■ **Exercise details**
Reproduce word for word the stretch of the forum thread below on Francis Schaeffer's thought that starts at the words "These are big" and ends after "IVP Classics edition.".

■ **Document passage**
========================================

# Some questions about Francis Schaeffer's thought



## cih1355 (Nov 29, 2008)

I have been reading Schaeffer's book, _Escape from Reason_, and I have some questions about it. 

In the particular edition that I have, J.P. Moreland wrote the foreward and he said that some critics think that Schaeffer misrepresented some thinkers. Do you think that these critics are correct? If so, which thinkers did Schaeffer misrepresent?

What did Schaeffer mean when he said that nature eats up grace?

If you begin with autonomous rationality what you come to is mathematics and mathematics only deals with particulars, not universals. Can anyone explain why it is the case that when you begin with autonomous rationality, you come up with particulars, not universals?

Does the distinction between freedom and nature have to do with free will and determinism?


----------



## Tim (Dec 1, 2008)

Curt, 

These are big questions. I am wondering if you can post a few specific quotes from the book. The context might help us all provide some meaningful answers, as your questions are quite broad.


----------



## cih1355 (Dec 4, 2008)

I am going to quote Schaeffer from his book, _Escape from Reason_, the IVP Classics edition.

Schaeffer says, "In Aquinas's view, the will of man was fallen, but the intellect was not. From this incomplete view of the biblical Fall flowed all the subsequent difficulties. Man's intellect became autonomous. In one realm man was now independent, autonomous. This sphere of the autonomous in Aquinas takes on various forms. One result, for example, was the development of natural theology. In this view, natural theology is a theology that could be pursued independently from the Scriptures. Though it was an autonomous study, he hoped for unity and said that there was a correlation between natural theology and the Scriptures. But the important point in what followed was that a really autonomous area was set up." (Chapter 1, p. 16)

Is the above paragraph an accurate representation of what Aquinas believed?

Schaeffer says, "Thomas Aquinas (1225 - 1274) opened the way for the discussion of what is usually called, 'nature' and 'grace'" (Chapter 1, p.13) Schaeffer goes on to define grace as "God the Creator; Heaven and heavenly things; The unseen and its influence on the earth; man's soul; unity" (Chapter 1, p. 14) Schaeffer defines nature as "The created; earth and earthly things; The visible and what nature and man do on earth; man's body; diversity" (Chapter 1, p.14)

Schaeffer talks about different painters who became interested in nature. Schaeffer says, "This interest in nature as God made it is, as we have seen, good and proper. But Aquinas had opened the way to an autonomous Humanism, an autonomous philosophy, and once the movement gained momentum, there was soon a flood. The vital principle to notice is that, as nature was made autonomous, nature began to 'eat up' grace. Through the Renaissance, from the time of Dante to Michelangelo, nature became gradually more totally autonomous. It was set free from God as the humanistic philosophers began to operate ever more freely." (Chapter 1, p. 18)

What does Schaeffer mean by nature eating up grace? Does he mean that man tried to become independent from God in all areas of life?

I will post more quotes later on.


----------



## ReformedChapin (Dec 4, 2008)

========================================

■ **Dataset extract**
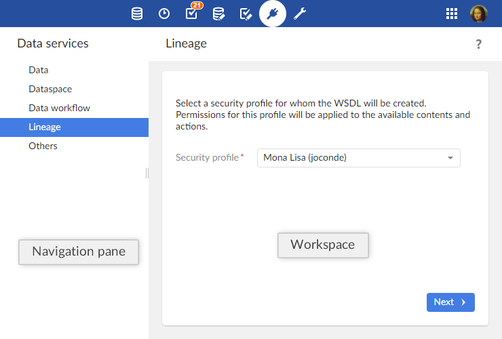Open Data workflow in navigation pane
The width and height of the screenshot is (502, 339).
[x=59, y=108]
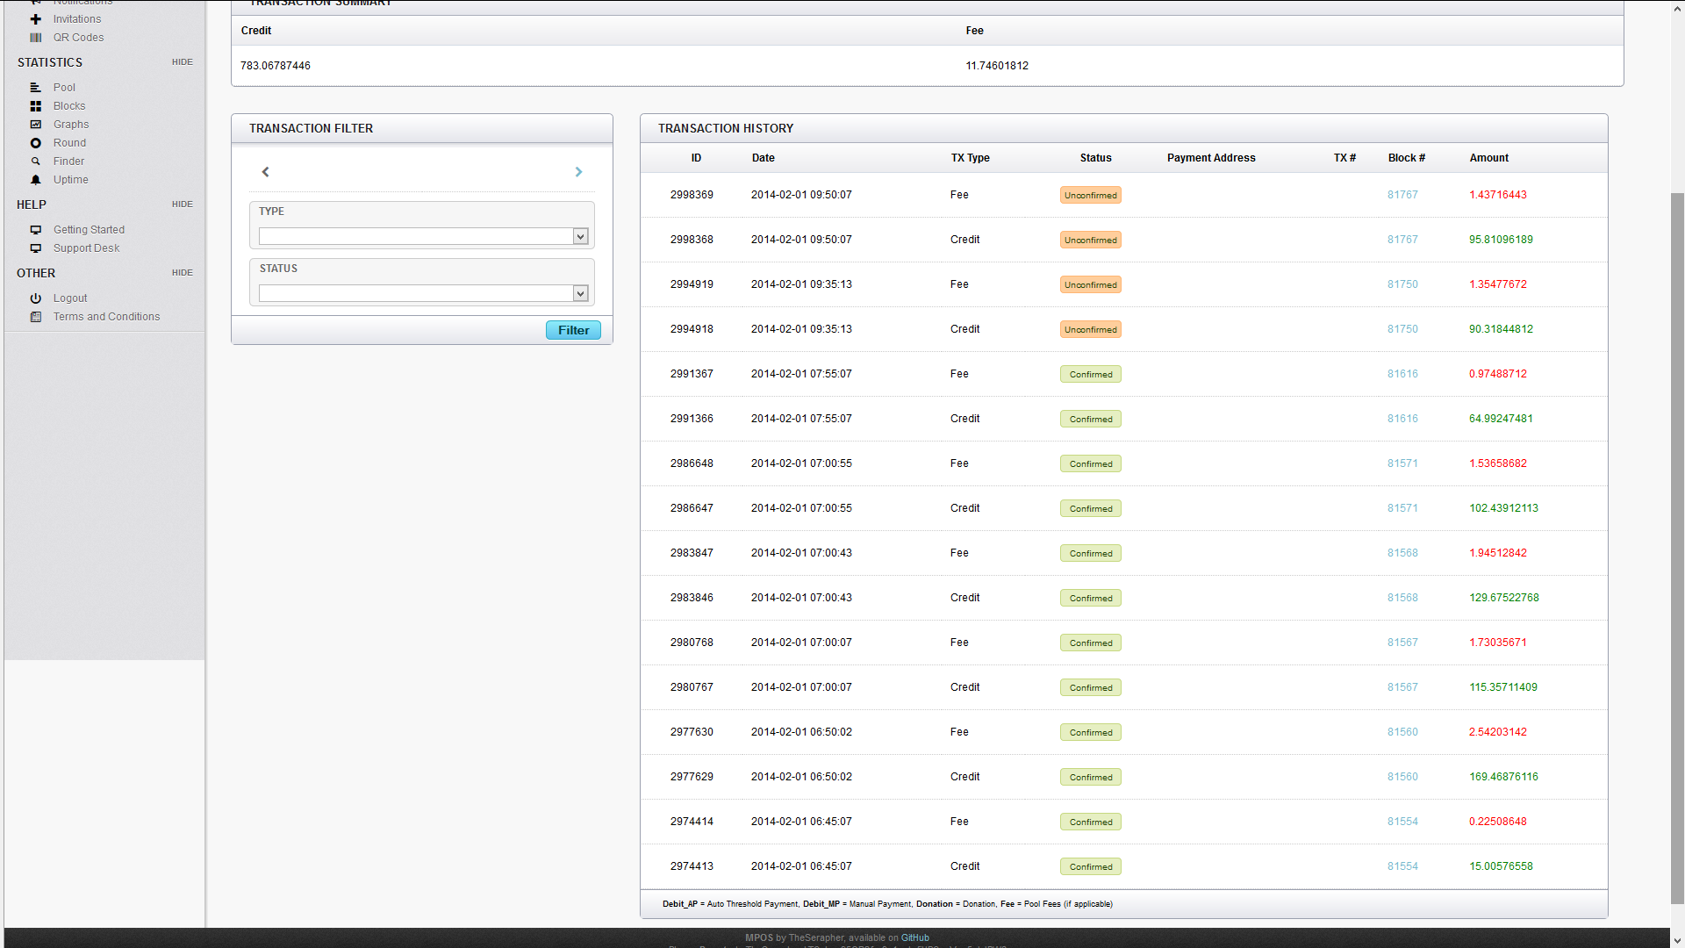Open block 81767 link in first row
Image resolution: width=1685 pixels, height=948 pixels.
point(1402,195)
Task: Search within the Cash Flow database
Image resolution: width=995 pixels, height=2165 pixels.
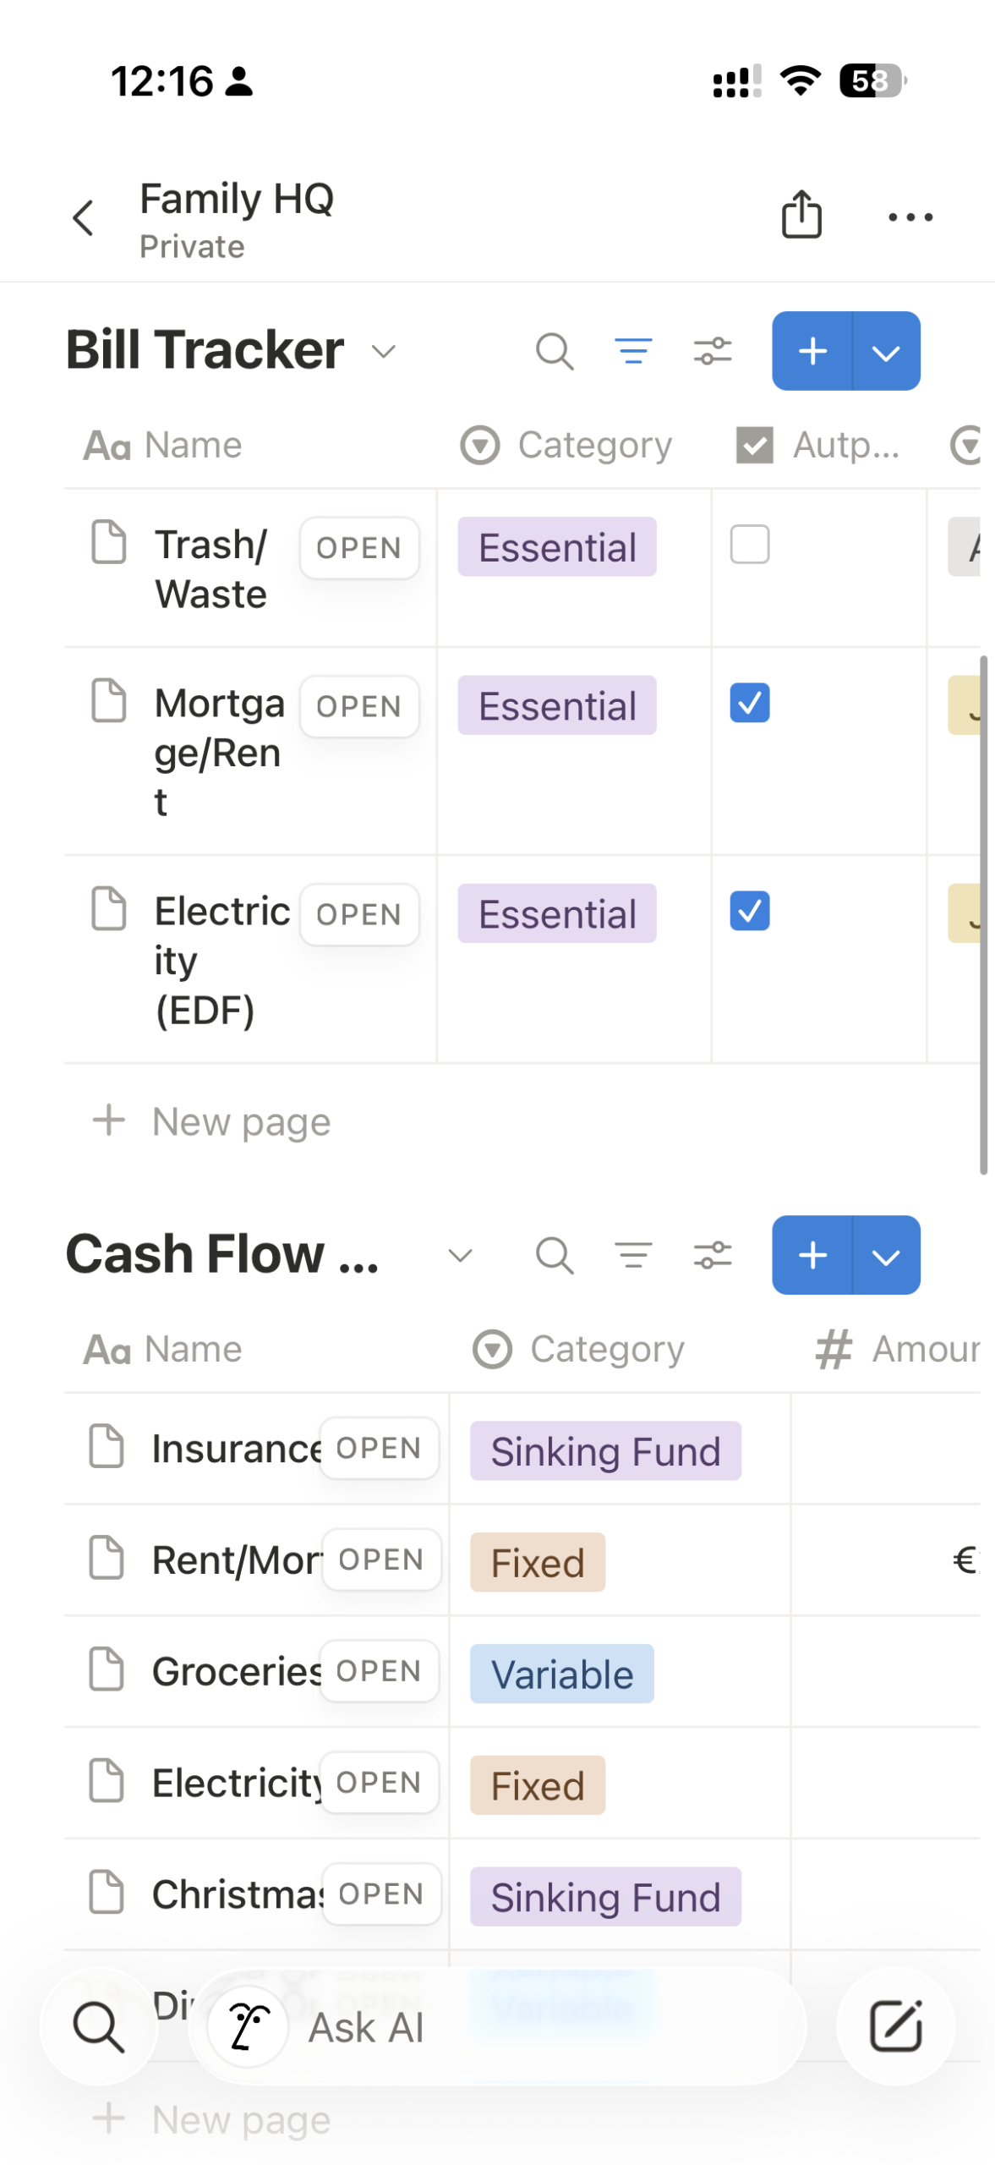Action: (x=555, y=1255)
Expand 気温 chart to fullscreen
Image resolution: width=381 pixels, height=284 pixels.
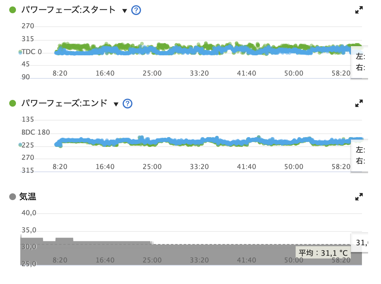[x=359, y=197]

========================================

■ **Solution for this exercise**
These are big questions. I am wondering if you can post a few specific quotes from the book. The context might help us all provide some meaningful answers, as your questions are quite broad.


----------



## cih1355 (Dec 4, 2008)

I am going to quote Schaeffer from his book, _Escape from Reason_, the IVP Classics edition.